Officially, yesterday, January 6, was Epiphany, a day which over time has celebrated a number of events in the gospel story.  At various times and places in Christian history, Epiphany has been the day of celebration of Christ’s birth, the celebration of the three wise men, the celebration of the baptism of Jesus, the celebration of the first miracle, water into wine.  Depending on where we are in the cycle of readings, we will hit on all those stories at the beginning of January.  Normally, the Sunday after Epiphany is the celebration of the baptism of Jesus.  Yet we decided that on this Sunday we would take part in an asset mapping project for our congregation and, as such, I thought the Epiphany story of wise men bringing gifts to the infant Jesus was fitting.

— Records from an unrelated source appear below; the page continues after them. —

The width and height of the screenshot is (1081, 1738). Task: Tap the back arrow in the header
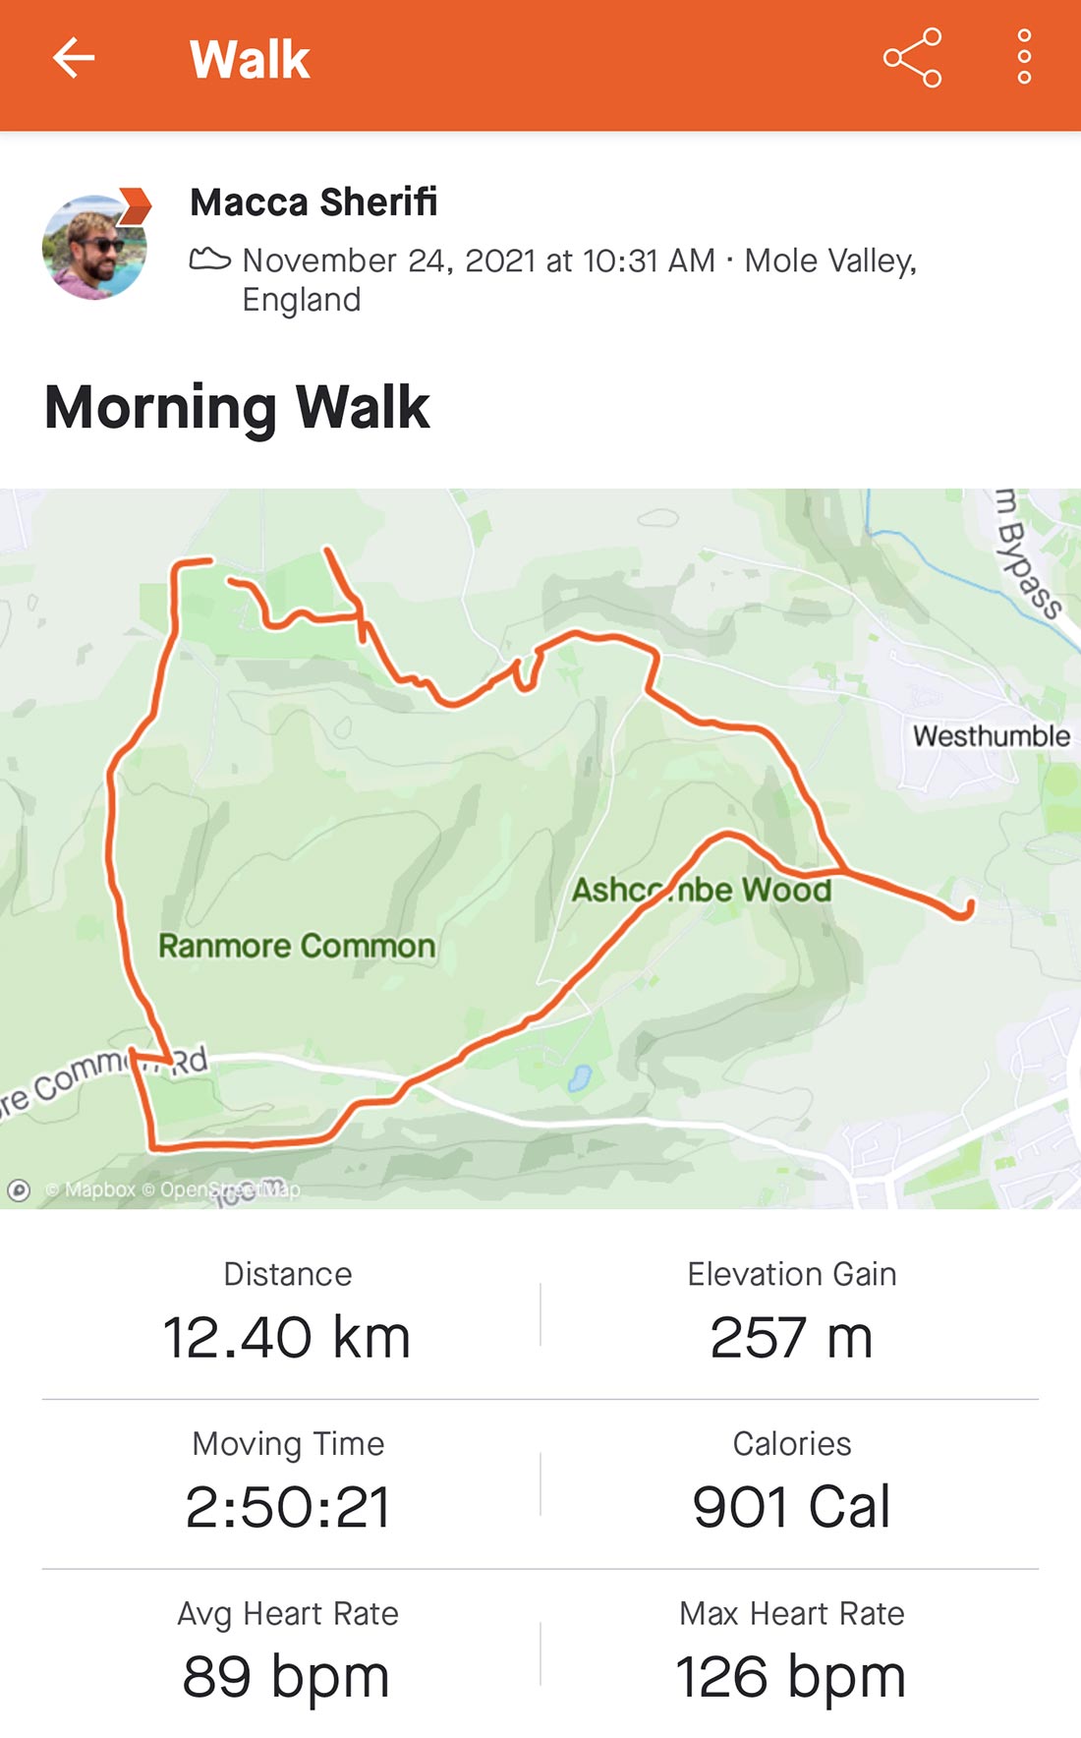coord(74,58)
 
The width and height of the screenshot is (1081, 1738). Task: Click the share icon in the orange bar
coord(912,58)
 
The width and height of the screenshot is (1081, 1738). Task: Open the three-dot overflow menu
coord(1024,57)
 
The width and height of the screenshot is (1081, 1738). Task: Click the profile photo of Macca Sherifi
coord(95,246)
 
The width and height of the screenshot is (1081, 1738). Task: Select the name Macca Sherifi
coord(313,203)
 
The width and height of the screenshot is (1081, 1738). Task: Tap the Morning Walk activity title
coord(237,407)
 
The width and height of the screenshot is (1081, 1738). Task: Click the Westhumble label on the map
coord(991,735)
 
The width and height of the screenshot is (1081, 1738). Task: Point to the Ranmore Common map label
coord(297,946)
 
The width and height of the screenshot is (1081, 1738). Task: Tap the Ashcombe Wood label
coord(702,890)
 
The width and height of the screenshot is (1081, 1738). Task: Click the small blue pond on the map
coord(579,1078)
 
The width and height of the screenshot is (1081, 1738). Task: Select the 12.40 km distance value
coord(286,1338)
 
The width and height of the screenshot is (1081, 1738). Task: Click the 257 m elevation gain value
coord(791,1338)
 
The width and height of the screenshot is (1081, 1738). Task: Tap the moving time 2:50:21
coord(288,1507)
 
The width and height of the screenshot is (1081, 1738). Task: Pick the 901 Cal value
coord(791,1507)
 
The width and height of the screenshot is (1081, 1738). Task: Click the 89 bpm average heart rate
coord(286,1677)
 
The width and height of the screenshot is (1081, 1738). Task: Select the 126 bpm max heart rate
coord(790,1677)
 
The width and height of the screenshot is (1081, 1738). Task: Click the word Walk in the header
coord(250,59)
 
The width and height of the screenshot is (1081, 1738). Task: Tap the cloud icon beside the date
coord(209,260)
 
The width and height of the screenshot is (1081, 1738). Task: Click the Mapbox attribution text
coord(100,1189)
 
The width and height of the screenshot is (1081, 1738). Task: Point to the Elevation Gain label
coord(791,1274)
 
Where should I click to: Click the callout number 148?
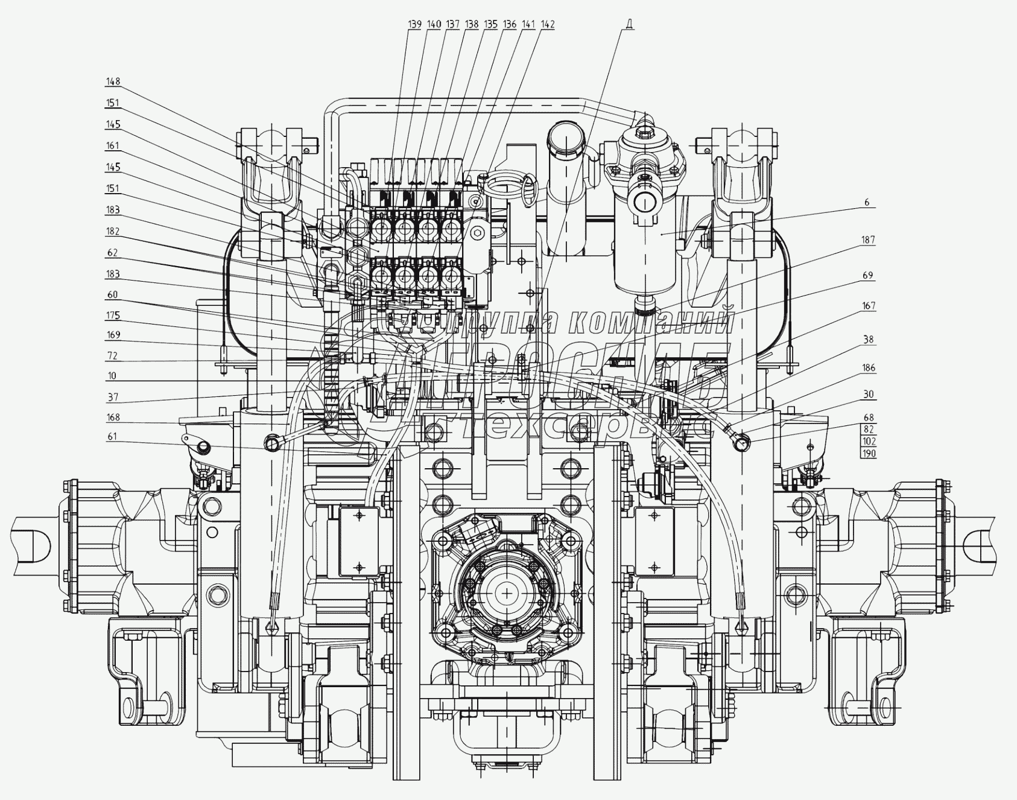coord(113,81)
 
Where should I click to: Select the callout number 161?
coord(113,145)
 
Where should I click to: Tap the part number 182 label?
coord(113,231)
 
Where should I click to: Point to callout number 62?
coord(113,252)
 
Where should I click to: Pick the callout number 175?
coord(113,316)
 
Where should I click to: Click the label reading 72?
coord(113,356)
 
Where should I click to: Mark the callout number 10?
coord(113,376)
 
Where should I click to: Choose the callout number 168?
coord(113,417)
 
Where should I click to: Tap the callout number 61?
coord(113,436)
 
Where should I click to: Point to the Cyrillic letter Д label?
coord(629,24)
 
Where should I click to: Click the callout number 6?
coord(867,202)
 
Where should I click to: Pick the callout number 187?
coord(867,240)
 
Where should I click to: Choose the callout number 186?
coord(868,367)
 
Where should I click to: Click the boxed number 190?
coord(868,454)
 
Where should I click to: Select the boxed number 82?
coord(868,429)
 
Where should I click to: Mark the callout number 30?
coord(868,395)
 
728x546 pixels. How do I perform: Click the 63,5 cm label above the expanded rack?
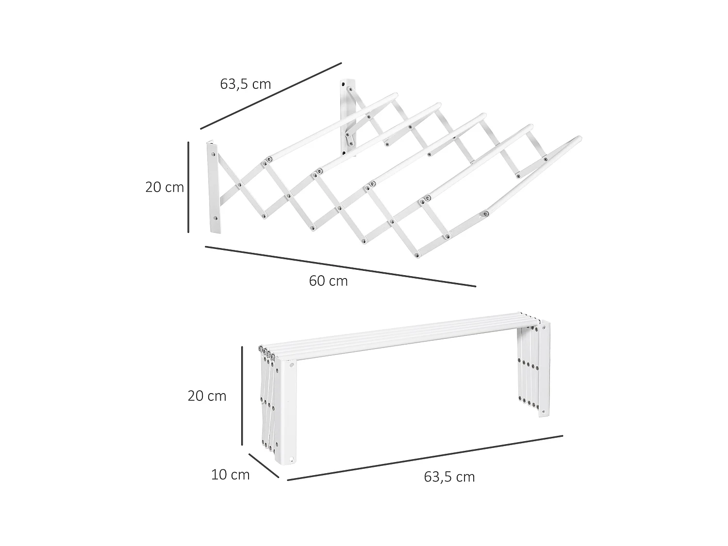(245, 84)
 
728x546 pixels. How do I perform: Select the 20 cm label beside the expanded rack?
(165, 187)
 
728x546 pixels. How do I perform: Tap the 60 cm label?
(328, 281)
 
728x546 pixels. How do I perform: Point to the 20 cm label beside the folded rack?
(207, 396)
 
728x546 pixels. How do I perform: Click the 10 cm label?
(230, 475)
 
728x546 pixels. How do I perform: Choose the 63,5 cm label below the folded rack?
(449, 477)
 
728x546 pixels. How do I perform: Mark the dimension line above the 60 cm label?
(340, 266)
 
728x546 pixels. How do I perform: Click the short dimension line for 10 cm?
(264, 465)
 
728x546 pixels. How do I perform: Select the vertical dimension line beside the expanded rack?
(188, 187)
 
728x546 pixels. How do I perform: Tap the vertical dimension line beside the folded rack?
(242, 396)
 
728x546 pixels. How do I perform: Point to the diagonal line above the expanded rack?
(271, 96)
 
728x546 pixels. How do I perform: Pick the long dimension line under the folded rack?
(425, 458)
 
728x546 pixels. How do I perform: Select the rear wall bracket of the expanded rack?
(348, 116)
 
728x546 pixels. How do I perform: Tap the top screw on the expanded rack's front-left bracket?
(212, 154)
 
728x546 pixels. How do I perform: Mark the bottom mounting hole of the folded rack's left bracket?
(292, 459)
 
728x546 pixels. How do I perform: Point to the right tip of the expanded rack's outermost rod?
(579, 139)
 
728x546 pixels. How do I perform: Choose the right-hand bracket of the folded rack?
(544, 369)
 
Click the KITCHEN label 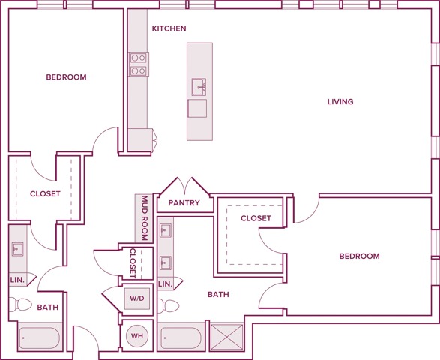[169, 28]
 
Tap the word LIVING [340, 101]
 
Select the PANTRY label [184, 202]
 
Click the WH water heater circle [137, 335]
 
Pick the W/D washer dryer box [137, 298]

                Think about the contours of this story.  These travelers from the east don’t know much about the person they are coming to see.  They are following a sign in the heavens, which brings them to Israel.  They get more details from Herod, who sends them to Bethlehem after consulting with his religious experts.    They come to kneel before this king bringing their gifts of gold, frankincense and myrhh.  A fair amount ink has been spilled giving special significance to these gifts.  Some note that there are ancient accounts which would suggest that this trio was a standard gift package for royalty.  Others (such as the “We Three Kings” hymn) will point the symbolic value of the gifts: gold implies royalty, frankincense priesthood, and myrrh, an anointing oil, a symbol of Christ’s death and the preparation of his body for burial.

                Yet perhaps for us we should acknowledge the ancient wisdom that you don’t show up to the king’s house emptyhanded.  The gift was a point of honor (and a bad gift could be a point of shame, hence the lack of tube socks in the story).  In some cases, the gift was given to cement a friendship, in others it was given to appease a stronger power.  But in this story, the gift is really about honoring the child.  The wise men don’t seem to have ulterior motives, hoping to be remembered or honored in return down the line.  They arrive.  They give gifts.  They go home.

                So when we talk about gifts, assets today, the sense of honoring Jesus is part of the conversation.  Often when we talk about gifts in the church we end up talking about money.  In the middle of our worship we take a collection and offer it God, both as a way to further the mission of the church but also as a way to simply honor the God who gave it to us, to show gratitude.  And money is an asset that we bring to church.  Money can be a limiting factor as to what condition our building is, the type of staffing we have, the kinds of ministries we can do.

                But money is far from the church’s only asset.  We are a community of people with gifts of time and ability.  Most of you have vehicles and many of you have used those vehicles for ministry, driving homebound folks to appointments, bringing food to those served by Belonging to Each Other.  We have a building, and three nights a week people come for help to deal with the struggle of addiction.  We honor God by using our gifts, our assets faithfully.  God is infinite and so there is nothing that we can give to God that God does not already possess.  We honor God by using what God has given us for the sake of God’s kingdom.

                Now this is a moment where I will sound a little stern, because I have been here almost 10 years and I know how many of you think.  Often when we do this kind of exercise folks come to it with a conclusion already in mind.  We should have a weekly choir.  We should have a weekly Sunday school.  We should have a big committee structure that feels like a real church.  I am often amazed when I have read church administration books at how they assume that every church will have a certain, standard package of gifts available.  “You will want to talk to the lawyer in your congregation.” “ Hopefully, an accountant in your congregation will serve as treasurer. “  This kind of thinking does not serve the small church well because it constantly sets it up for disappointment.  I guess we just aren’t talented enough to have that choir or young enough to have that Sunday school.  As our dear member Sylvia S. would say, “Poor us.” 

                But we do have a place and a purpose.  We do have unique, God-given gifts.  When I mentioned Sylvia, many of you knew who I was talking about even though she hasn’t been able to be here in a few weeks.  That is one of the gifts of a smaller community.  We have a better chance to be in relationship with one another.  Recently, we did the work of crafting a new mission statement, “Serving through faith, centered in Christ, guided by the Word.”  That simple statement is extremely deep and can take us in many different directions based on how we use the assets God has given us.  Fundamentally, what we are asking as we look at our mission and as we look more deeply at our community is, “What is God’s will in this community?”  Having a renewed sense of mission and knowing the gifts we bring to the table, “What is God’s will in this community?”

                I’m going to invite you to take a couple minutes to have an initial stab at the question.  Talk with some of the folks around you and give your gut answer to that question…


                As the wise men of our story, we offer our gifts to honor Christ.  But as the body of Christ, we use our gifts for the kingdom of God.   May we offer our gifts joyfully and use them faithfully to work toward the kingdom of God.